– Так кто же их прогонит, скажи?
– Ах, дитя, дитя! Многое ты хочешь знать! Ты хочешь знать то, чего и мы, люди рослые, не знаем.
Аттила потупился и покраснел; досадно стало ему, отчего это никто ничего не знает.
Глядя на Аттилу, Болемир как будто понял невзгоду, закипевшую в детском сердечке Аттилы, потрепал его по плечу и заговорил не тем уже тоном, которым он прежде говорил, как бы подделываясь под его детские понятия, а заговорил тем тоном сурового мужа, который вполне чувствует свои силы и рассчитывает на верную победу. Князь понял, что перед ним стоит не отрок, а юноша, в голове которого бродят достойные мысли и достойные вопросы.

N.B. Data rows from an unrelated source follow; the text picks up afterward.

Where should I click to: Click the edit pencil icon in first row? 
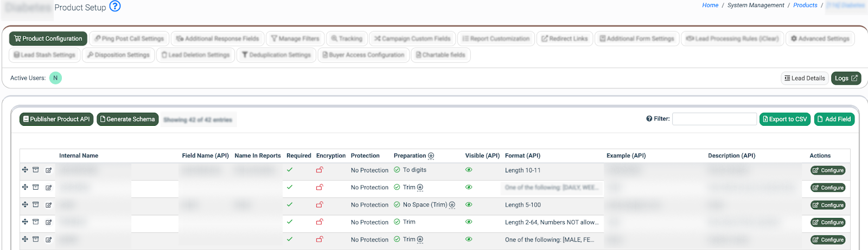pos(48,170)
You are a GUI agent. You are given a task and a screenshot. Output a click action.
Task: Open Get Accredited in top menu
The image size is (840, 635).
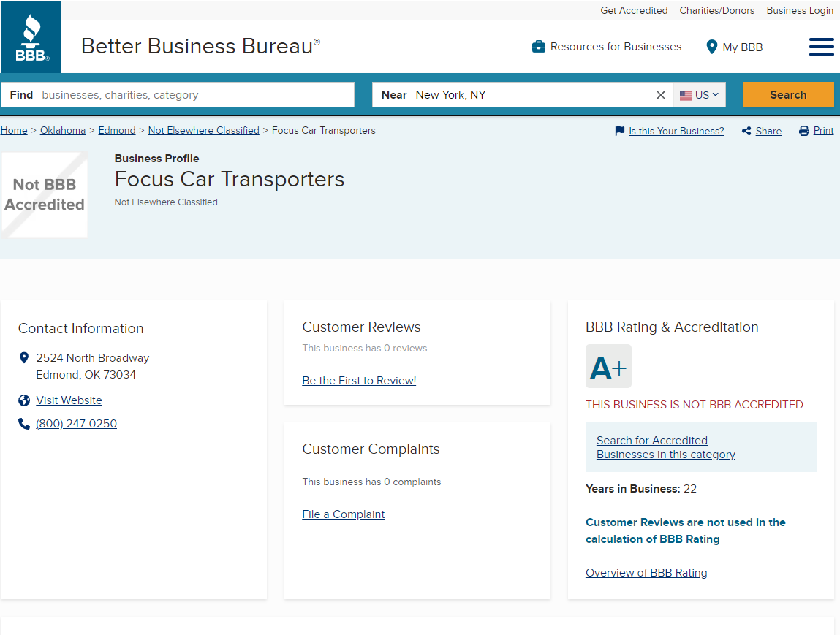tap(634, 10)
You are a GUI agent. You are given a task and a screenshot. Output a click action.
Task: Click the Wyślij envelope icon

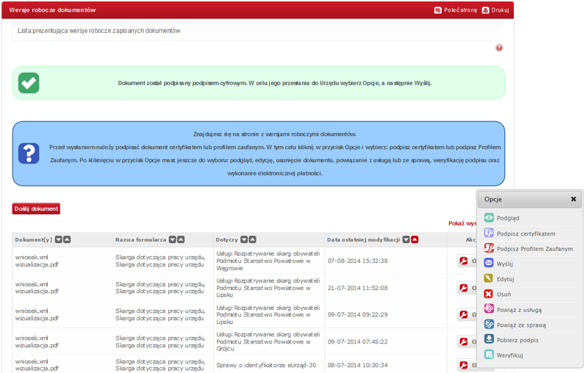point(489,264)
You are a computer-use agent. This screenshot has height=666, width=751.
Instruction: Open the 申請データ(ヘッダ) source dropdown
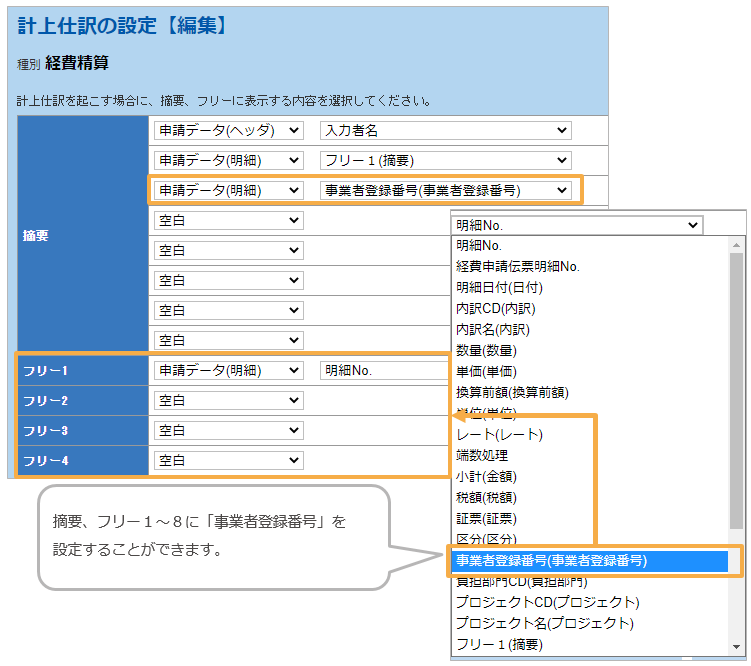228,130
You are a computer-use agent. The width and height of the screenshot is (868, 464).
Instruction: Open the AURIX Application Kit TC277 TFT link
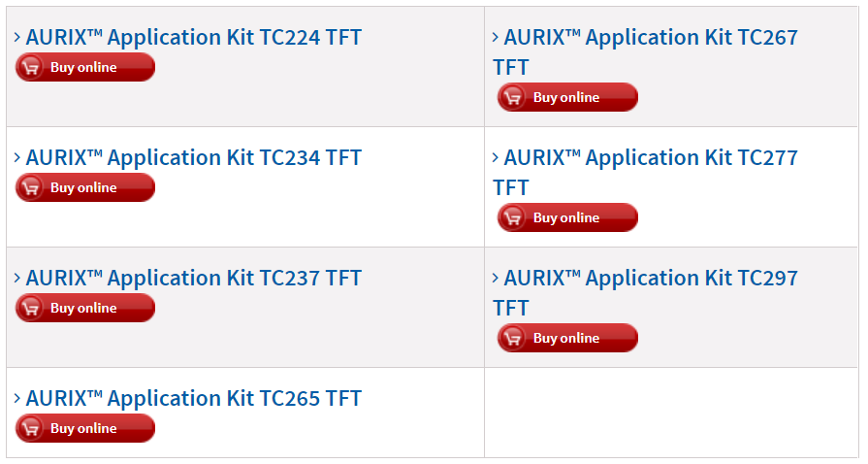coord(650,158)
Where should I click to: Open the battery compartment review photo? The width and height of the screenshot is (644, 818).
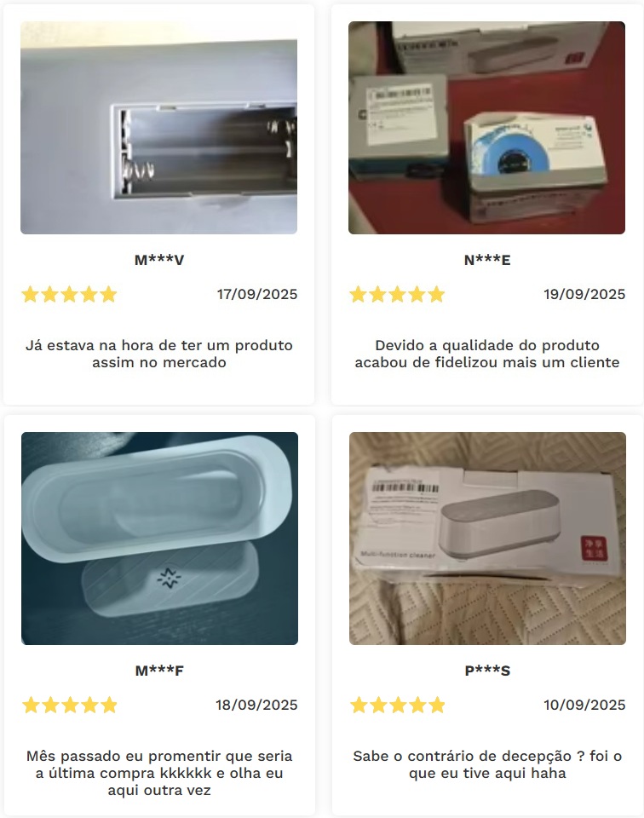point(159,128)
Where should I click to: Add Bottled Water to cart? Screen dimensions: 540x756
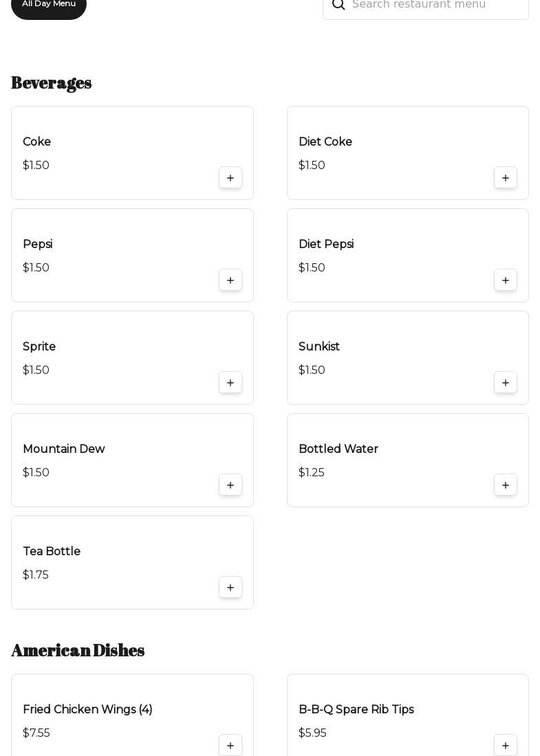point(506,485)
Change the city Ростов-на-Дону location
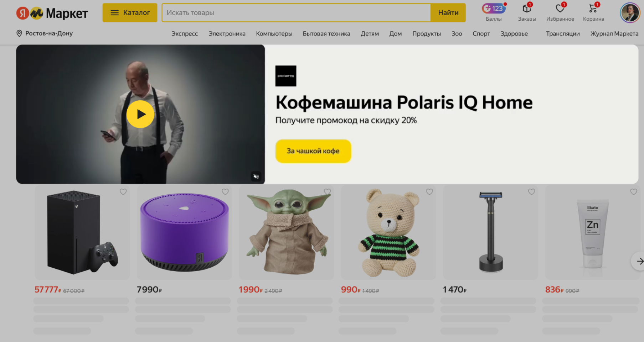 (x=45, y=33)
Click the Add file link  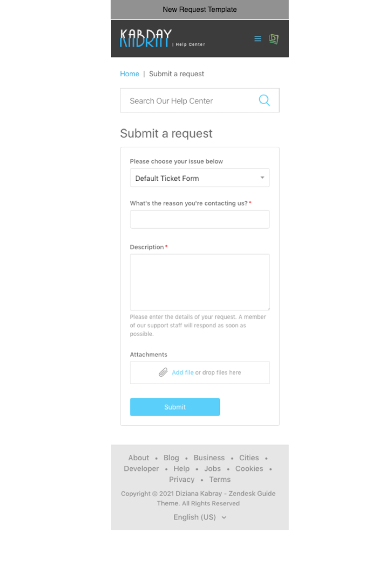(x=183, y=373)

– Я побью готов, – говорил Болемир, – я выгоню их из нашей земли и пойду дальше. Я буду громить Рим, буду громить фракийцев! И Рим и фракийцы – враги наши. Они всегда оттачивали на нас свое оружие и считают нас не людьми, а зверями дикими, которых и бить можно, как зверей диких. Не мы звери – они звери. Мы не бегаем за чужим добром, мы не грабим соседей наших, не берем их жен и дочерей в рабство. А они? Они все это делают и хвастают, что они первые люди в мире. Изнеженцы они, а не первые люди! Им золото нужно, рабы, безумные женщины, дети для растления и кровь человеческая на арене цирка. Они травят людей зверями и рукоплещут стонам человеческим! Безумцы! Забыли они, что всему бывает конец. Придет конец и их безумию. Я вразумлю их. Я напомню им, что есть люди, есть целые народы, которые не золотом и не дворцами своими сильны, сильны волей, благоразумием и желанием мира. Зачем все они поработили нас? Зачем они отняли богатство наше – земледелие и наши янтарные промыслы? У них ли своего золота мало? Нет, не мы звери – они звери! Я им напомню обо всем!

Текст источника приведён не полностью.